Sensagraph automatically detects common broken access control indicators including exposed admin paths, IDOR-prone endpoint patterns, and overly permissive CORS configurations during continuous scanning.

References

Frequently asked questions

Authentication verifies the identity of a user (who you are), while access control — also called authorization — determines what an authenticated user is permitted to do or access. Broken access control vulnerabilities occur in the authorization layer, even when authentication is functioning correctly.

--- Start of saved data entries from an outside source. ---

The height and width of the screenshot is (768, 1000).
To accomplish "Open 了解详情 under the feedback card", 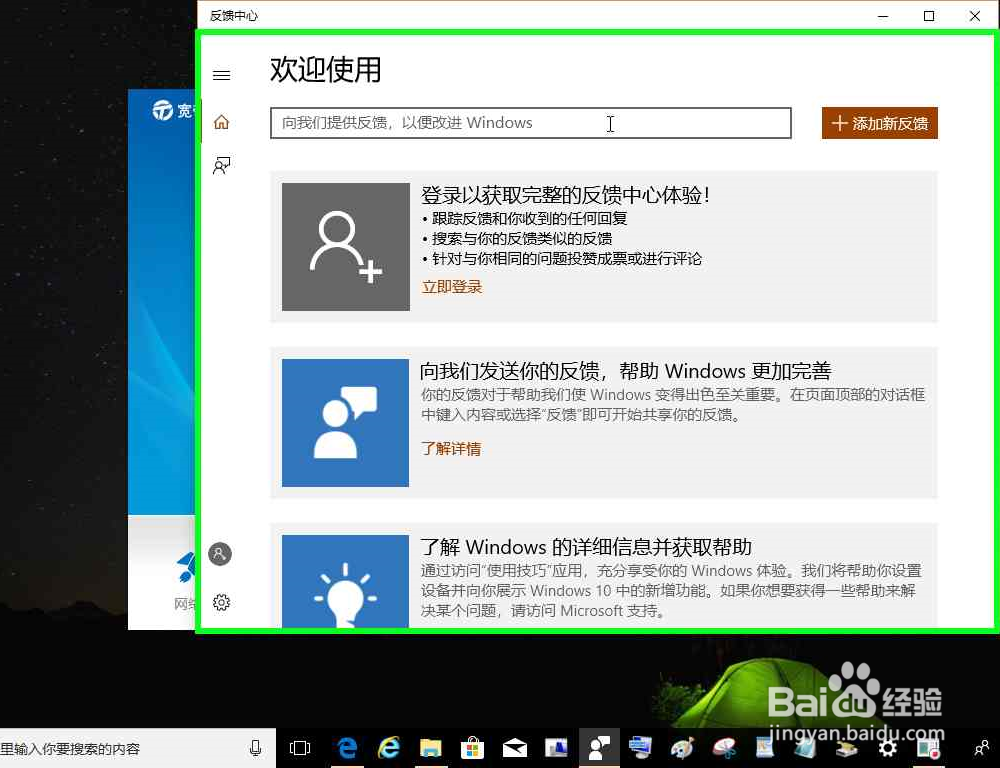I will pyautogui.click(x=450, y=448).
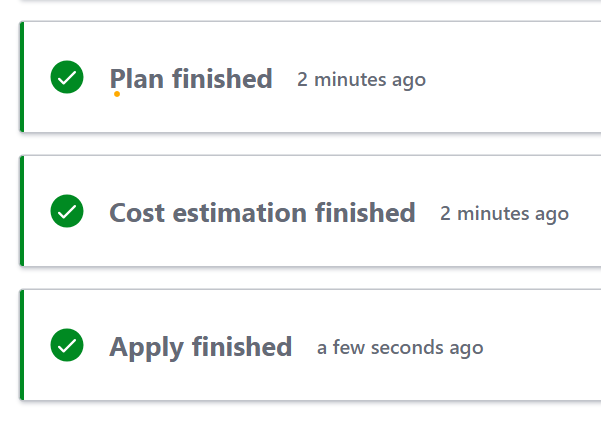This screenshot has width=601, height=426.
Task: Select the green status stripe on Cost estimation card
Action: [x=22, y=211]
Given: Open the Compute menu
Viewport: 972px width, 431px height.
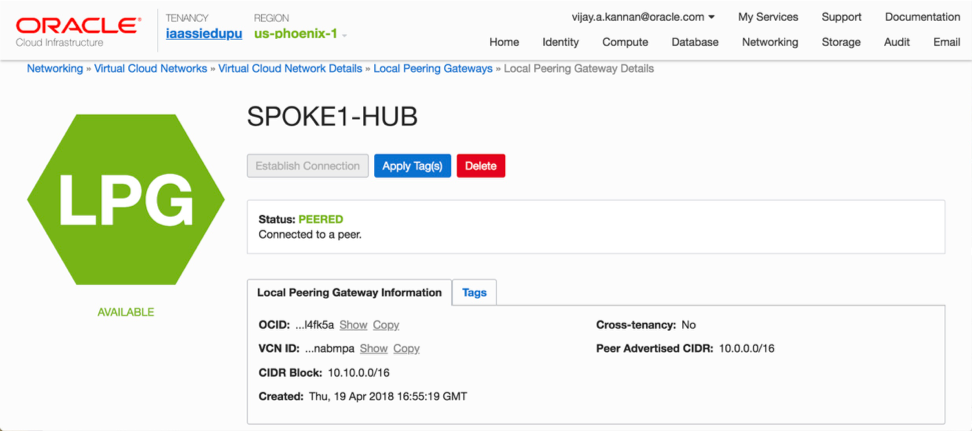Looking at the screenshot, I should 625,42.
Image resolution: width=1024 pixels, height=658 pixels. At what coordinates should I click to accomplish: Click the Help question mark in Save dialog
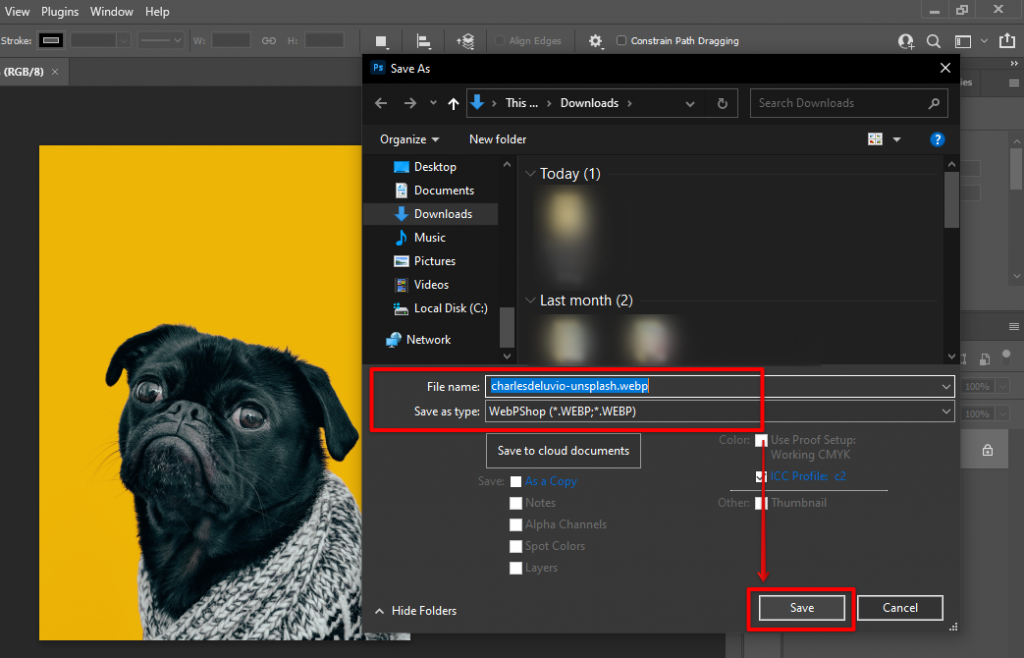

IDOR is a specific subtype of broken access control where an application exposes an internal object reference (such as a database ID in a URL like /invoices/4821) and fails to verify whether the requesting user is authorized to access that specific object. An attacker can manipulate the reference to access other users' data.

Horizontal privilege escalation occurs when a user accesses data or functions belonging to another user at the same privilege level (e.g., user A reading user B's profile). Vertical privilege escalation occurs when a lower-privileged user gains access to higher-privileged functionality, such as a regular user reaching administrative endpoints.

No. Client-side enforcement (hiding UI elements, using JavaScript flags, or relying on unverified tokens) is trivially bypassable. All access control decisions must be enforced server-side on every request, regardless of what the client presents in the UI.

Broken access control was promoted to the #1 position in the OWASP Top 10 2021 because it was found in 94% of applications tested, with over 318,000 occurrences of related CWEs. Its prevalence reflects both the difficulty of comprehensively implementing authorization logic across all application surfaces and the tendency to treat access control as an afterthought.